She’s a bubbly blonde.
OK, she’s a sourdough starter, but she’s definitely got personality. She’s also the second of that name, Corinna #1 having been stored as dehydrated flakes too long before being reconstituted. I started Corinna #2 a week ago, with rye flour and filtered water in carefully measured proportions and left her to get to work in a cloth-covered glass jar. Why rye? Wholemeal, rye, spelt or other whole grain flours give your starter a better, well, start. After that initial boost, you feed her with ordinary plain/all-purpose flour (not bread flour) until she’s double her original size, very bubbly and ready to get to work.
Why Corinna you ask? (And even if you don’t, you’re going to be told, so there). I am a huge fan of Kerry Greenwood’s Earthly Delights series of books, about Corinna Chapman, bread baker extraordinaire and occasional sleuth, based in Melbourne. She is a woman of creative talent, dedication, compassion and comfortable build, and keeps a bucket of ‘mother of bread’ starter in her bakery, and I hope my (much blonder) Corinna is worthy of her example.

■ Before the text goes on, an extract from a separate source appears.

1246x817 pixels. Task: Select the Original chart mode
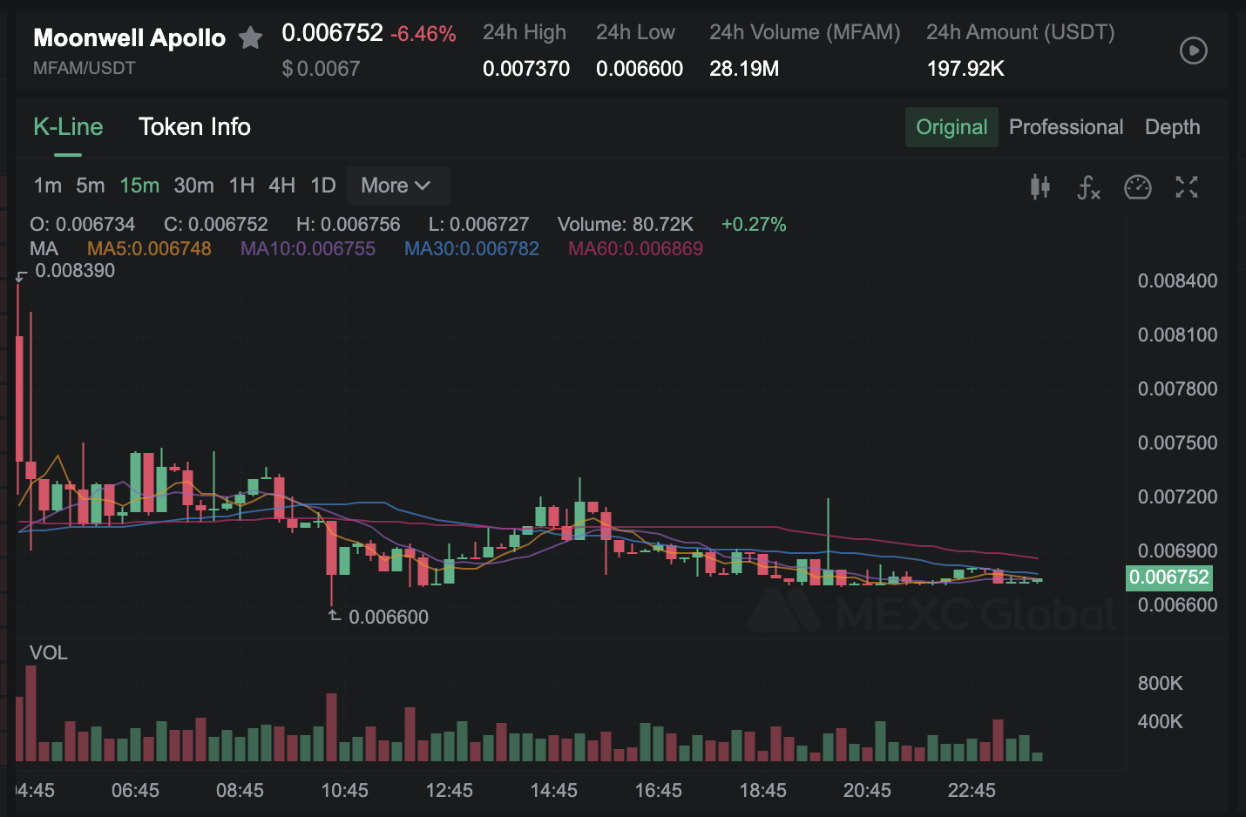click(951, 127)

There are endless blogs out there on sourdough and how to make it, so that’s not happening here. Others have vastly more experience, better written posts and gorgeous photography. Here’s my favourite: Celia of Fig Jam & Lime Cordial has made the most amazing bread-baking resource available to us lesser mortals, and has enabled me to bypass some of the more common problems by taking her advice and following her recipes. She is a sourdough goddess!
Look what Corinna and I made today:
It’s leftover starter, flour, water, honey and salt. Alchemy! Or focaccia, as the rest of you know it, baked into a pizza base. I wanted to test how lively the starter was, and focaccia is quick and simple. And clearly, Corinna is more than ready for duty; the dough texture was perfect, and it was yummy and chewy except for the crispy outer crust, which was perfect and didn’t lacerate your mouth. There’s enough for dinner for us both, and lunch for us both tomorrow. Next step is a nice basic white loaf…
Now, out of my way! Fresh hot pizza calling!